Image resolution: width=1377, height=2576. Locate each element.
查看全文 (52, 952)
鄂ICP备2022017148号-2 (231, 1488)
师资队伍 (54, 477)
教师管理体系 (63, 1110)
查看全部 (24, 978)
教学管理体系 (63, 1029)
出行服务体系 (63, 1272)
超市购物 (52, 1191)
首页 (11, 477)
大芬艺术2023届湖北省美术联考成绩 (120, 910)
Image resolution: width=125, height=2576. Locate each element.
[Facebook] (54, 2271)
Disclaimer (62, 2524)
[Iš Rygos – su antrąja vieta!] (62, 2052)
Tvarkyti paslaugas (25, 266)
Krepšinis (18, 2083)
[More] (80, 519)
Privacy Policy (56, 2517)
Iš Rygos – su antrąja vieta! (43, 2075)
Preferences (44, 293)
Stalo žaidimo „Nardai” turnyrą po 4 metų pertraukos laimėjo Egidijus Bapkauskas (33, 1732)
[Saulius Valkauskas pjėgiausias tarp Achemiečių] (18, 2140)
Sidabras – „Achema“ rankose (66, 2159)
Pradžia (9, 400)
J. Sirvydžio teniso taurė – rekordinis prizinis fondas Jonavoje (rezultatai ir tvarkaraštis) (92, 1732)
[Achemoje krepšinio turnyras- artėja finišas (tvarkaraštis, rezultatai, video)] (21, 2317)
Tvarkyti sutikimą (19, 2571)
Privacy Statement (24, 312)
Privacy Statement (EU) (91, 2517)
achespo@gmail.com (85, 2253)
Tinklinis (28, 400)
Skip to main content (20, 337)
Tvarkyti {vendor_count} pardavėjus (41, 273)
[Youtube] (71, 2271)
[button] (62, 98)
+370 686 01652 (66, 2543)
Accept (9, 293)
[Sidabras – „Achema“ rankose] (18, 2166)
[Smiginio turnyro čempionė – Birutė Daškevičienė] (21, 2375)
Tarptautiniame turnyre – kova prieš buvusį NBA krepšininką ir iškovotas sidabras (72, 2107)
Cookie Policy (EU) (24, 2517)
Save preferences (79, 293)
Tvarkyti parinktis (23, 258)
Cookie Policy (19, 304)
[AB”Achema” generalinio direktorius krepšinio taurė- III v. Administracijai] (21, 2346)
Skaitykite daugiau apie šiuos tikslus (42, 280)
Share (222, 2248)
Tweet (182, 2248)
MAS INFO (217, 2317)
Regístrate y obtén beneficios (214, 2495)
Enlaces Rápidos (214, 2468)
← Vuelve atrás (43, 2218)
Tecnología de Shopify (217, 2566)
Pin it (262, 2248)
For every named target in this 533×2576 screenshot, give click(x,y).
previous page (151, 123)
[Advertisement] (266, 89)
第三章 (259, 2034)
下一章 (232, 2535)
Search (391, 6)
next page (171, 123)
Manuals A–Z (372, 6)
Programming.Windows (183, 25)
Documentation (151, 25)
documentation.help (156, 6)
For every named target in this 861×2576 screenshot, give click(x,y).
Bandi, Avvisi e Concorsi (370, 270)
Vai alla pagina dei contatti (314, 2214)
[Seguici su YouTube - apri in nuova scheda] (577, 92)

··········

WHAT IS BEING ASKED »
Set down, exactly as they stand above, the lines starting with the line with "MAS INFO (217, 2317)" and going on through the line with "documentation.help (156, 6)", and no others.

WRITTEN ANSWER »
MAS INFO (217, 2317)
Regístrate y obtén beneficios (214, 2495)
Enlaces Rápidos (214, 2468)
← Vuelve atrás (43, 2218)
Tecnología de Shopify (217, 2566)
Pin it (262, 2248)
For every named target in this 533×2576 screenshot, give click(x,y).
previous page (151, 123)
[Advertisement] (266, 89)
第三章 (259, 2034)
下一章 (232, 2535)
Search (391, 6)
next page (171, 123)
Manuals A–Z (372, 6)
Programming.Windows (183, 25)
Documentation (151, 25)
documentation.help (156, 6)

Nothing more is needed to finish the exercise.